Stored data entries:
++++
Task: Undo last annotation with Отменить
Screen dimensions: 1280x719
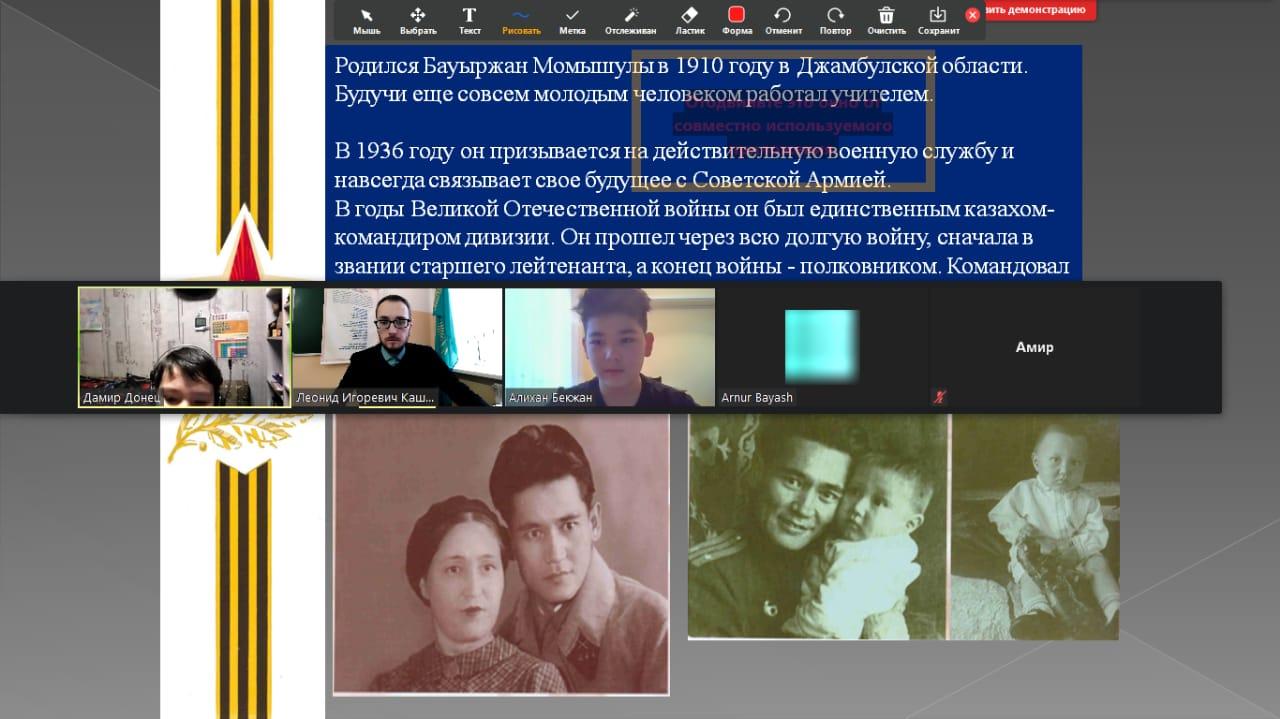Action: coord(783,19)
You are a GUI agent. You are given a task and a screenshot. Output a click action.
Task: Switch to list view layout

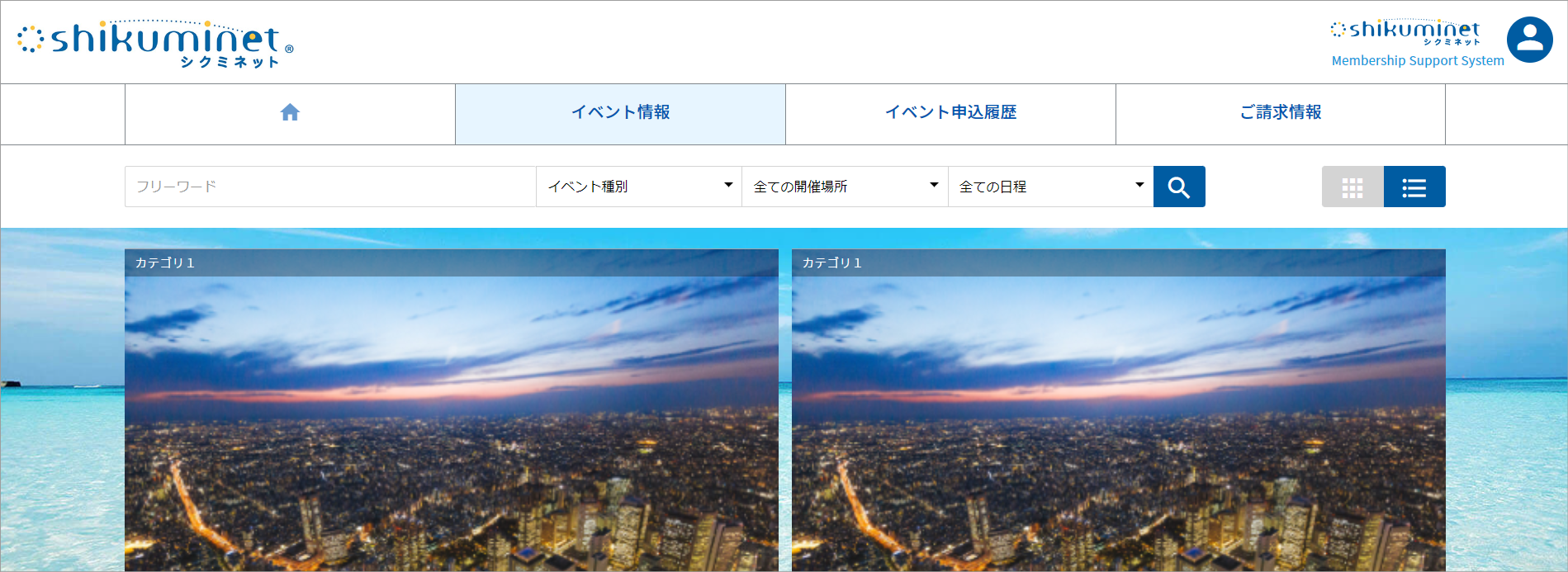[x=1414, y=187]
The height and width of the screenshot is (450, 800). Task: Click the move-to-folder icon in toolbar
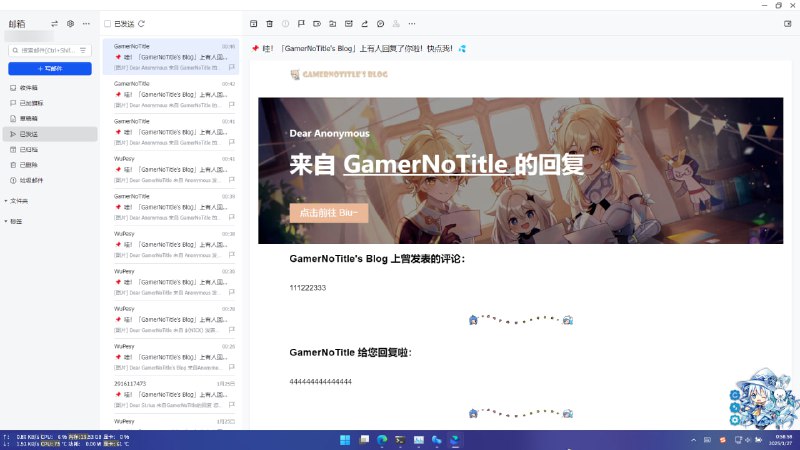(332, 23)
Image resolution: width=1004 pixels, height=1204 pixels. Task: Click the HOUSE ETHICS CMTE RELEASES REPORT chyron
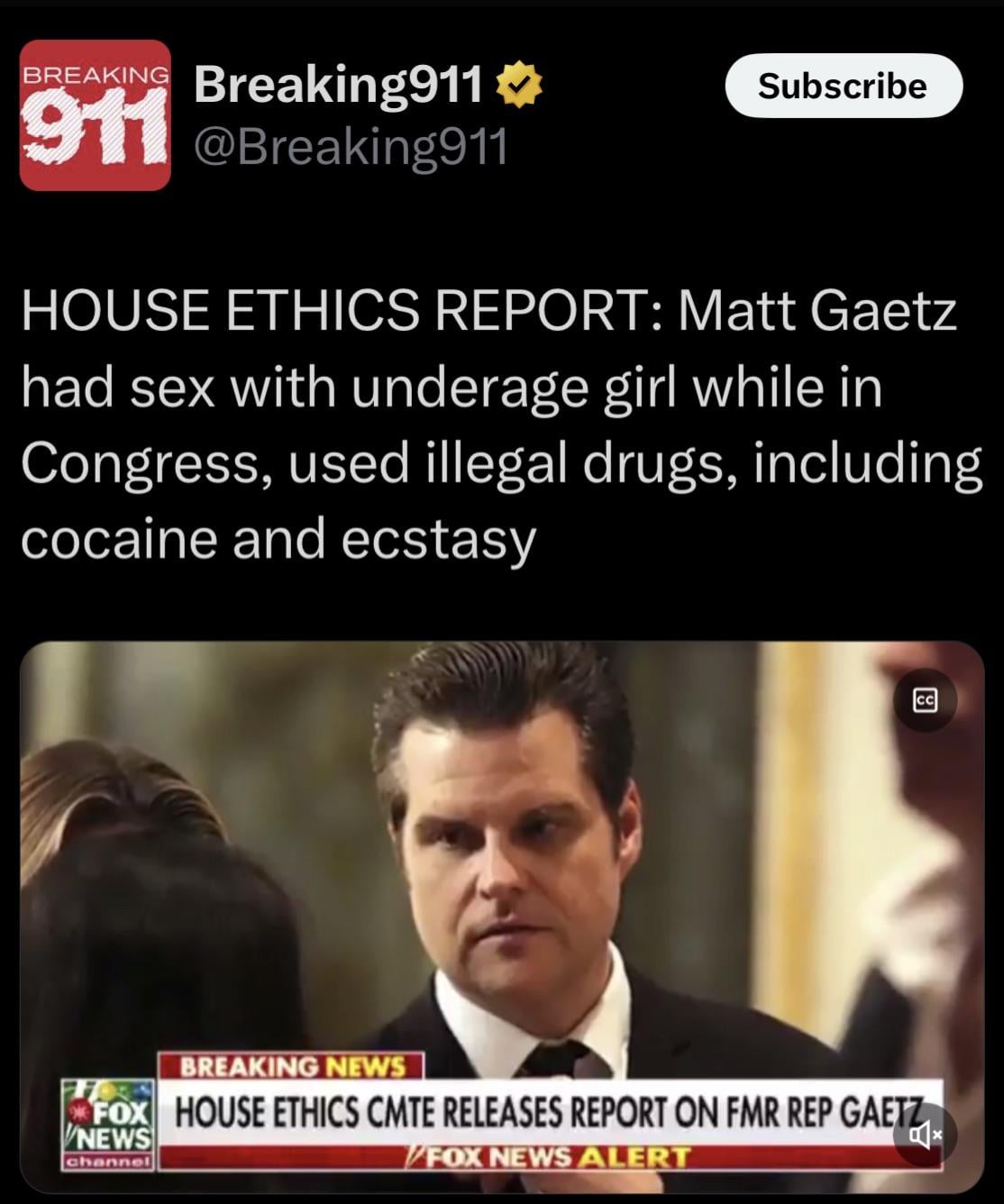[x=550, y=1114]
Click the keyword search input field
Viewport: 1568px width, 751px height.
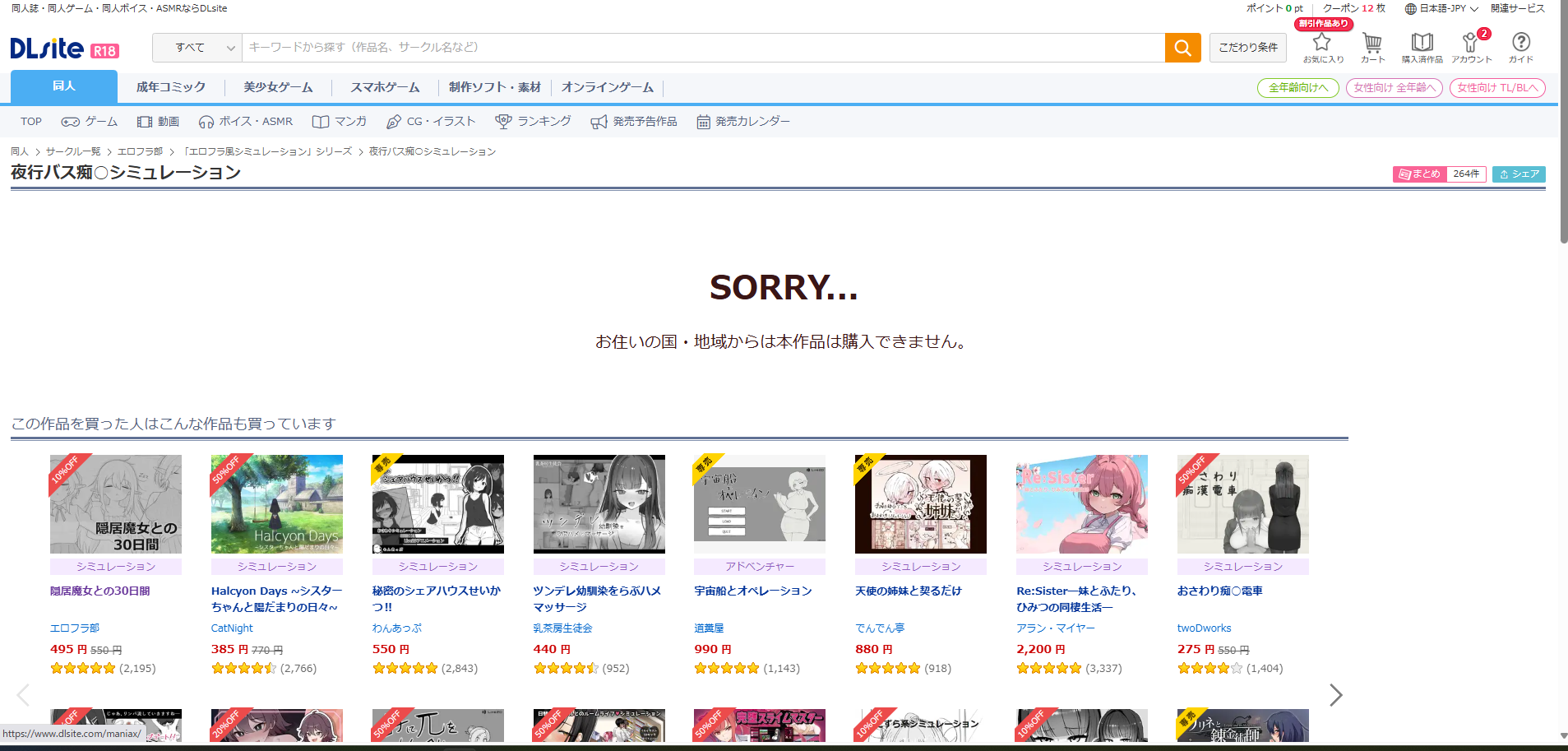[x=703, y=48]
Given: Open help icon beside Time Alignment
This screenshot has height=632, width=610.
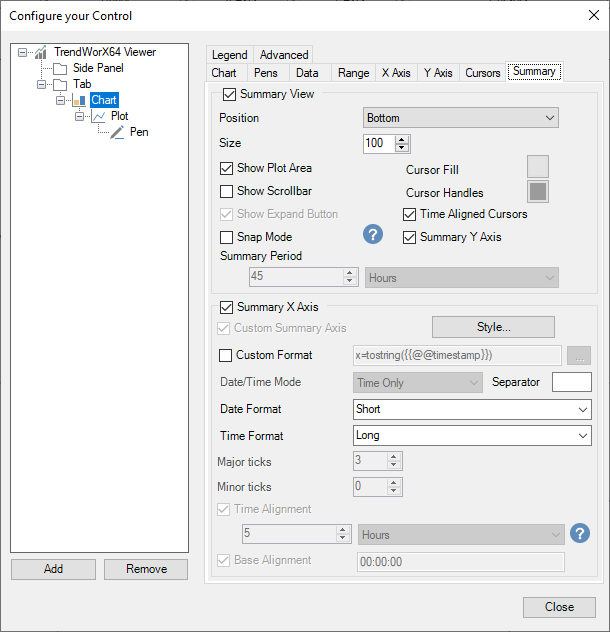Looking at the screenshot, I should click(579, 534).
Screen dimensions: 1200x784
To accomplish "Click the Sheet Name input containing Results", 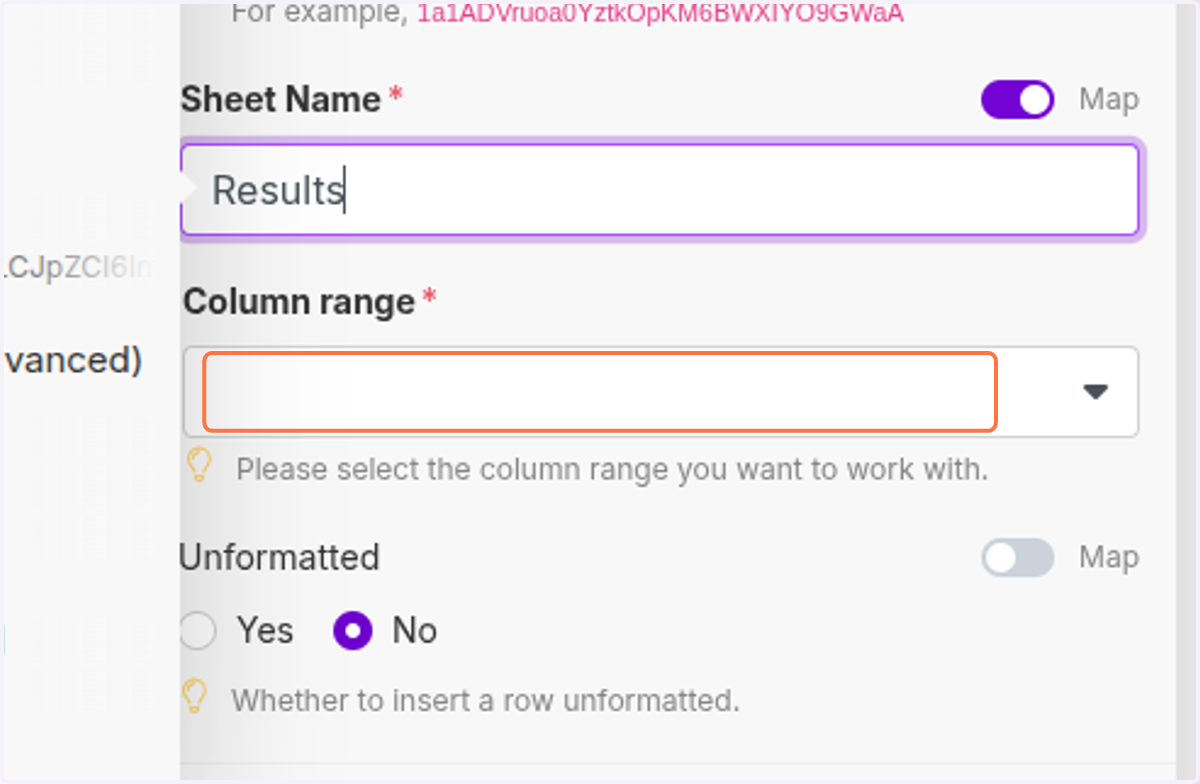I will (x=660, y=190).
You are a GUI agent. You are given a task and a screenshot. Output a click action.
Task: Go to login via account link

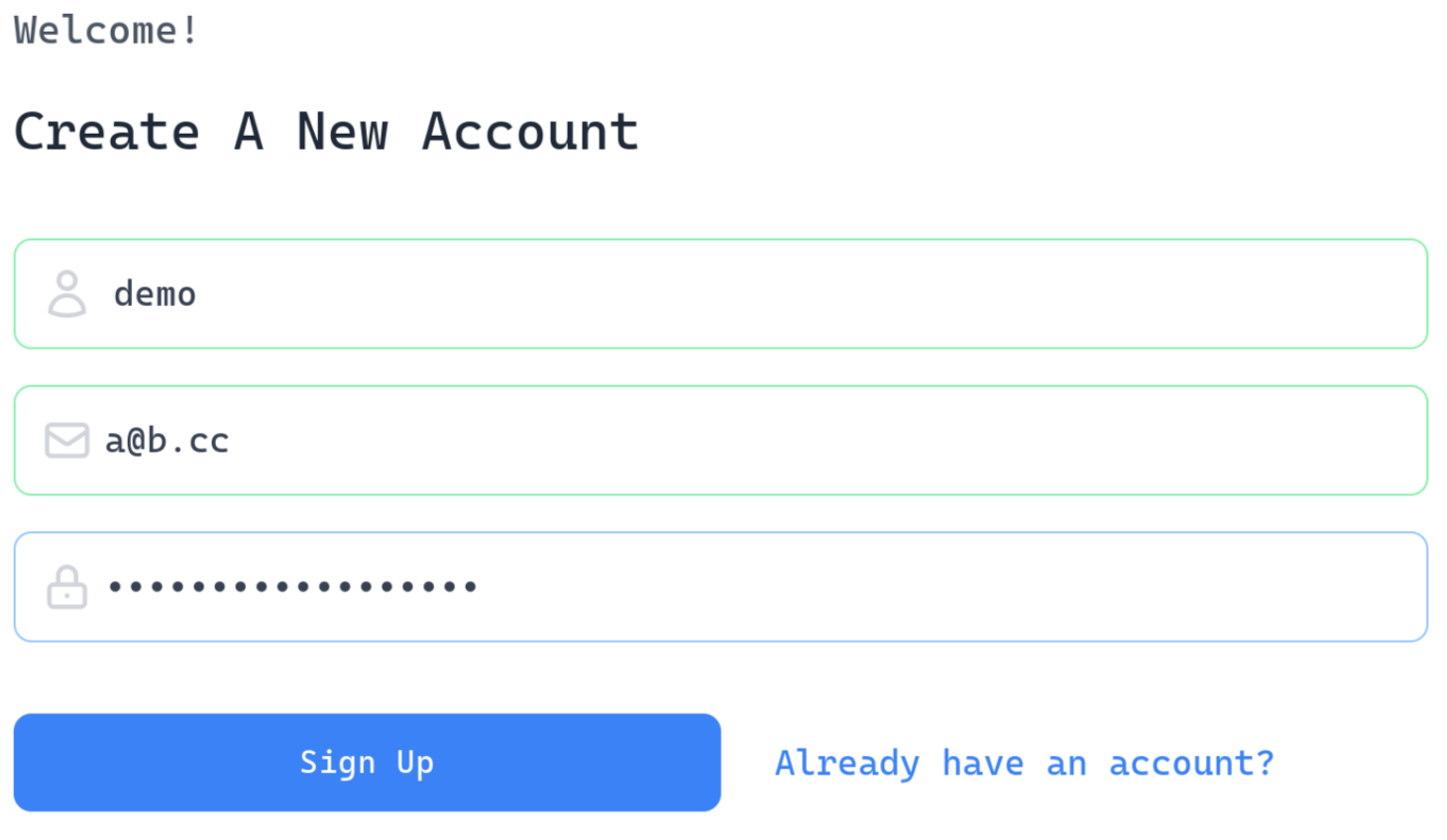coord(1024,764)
++++
**Task goal**.
Copy every line exactly, from the opening line of the entries down to the line holding "Click the keyword search input field", and keep the pictures out.

**Your solution**.
Task: Undo last annotation with Отменить
Screen dimensions: 1280x719
Action: coord(783,19)
You are a GUI agent. You are given a task and a screenshot. Output a click action.
Task: Switch to list view layout

[x=1414, y=187]
The height and width of the screenshot is (450, 800). Task: Click the move-to-folder icon in toolbar
(332, 23)
Image resolution: width=1004 pixels, height=1204 pixels. Task: Click the HOUSE ETHICS CMTE RELEASES REPORT chyron
[x=550, y=1114]
Click the keyword search input field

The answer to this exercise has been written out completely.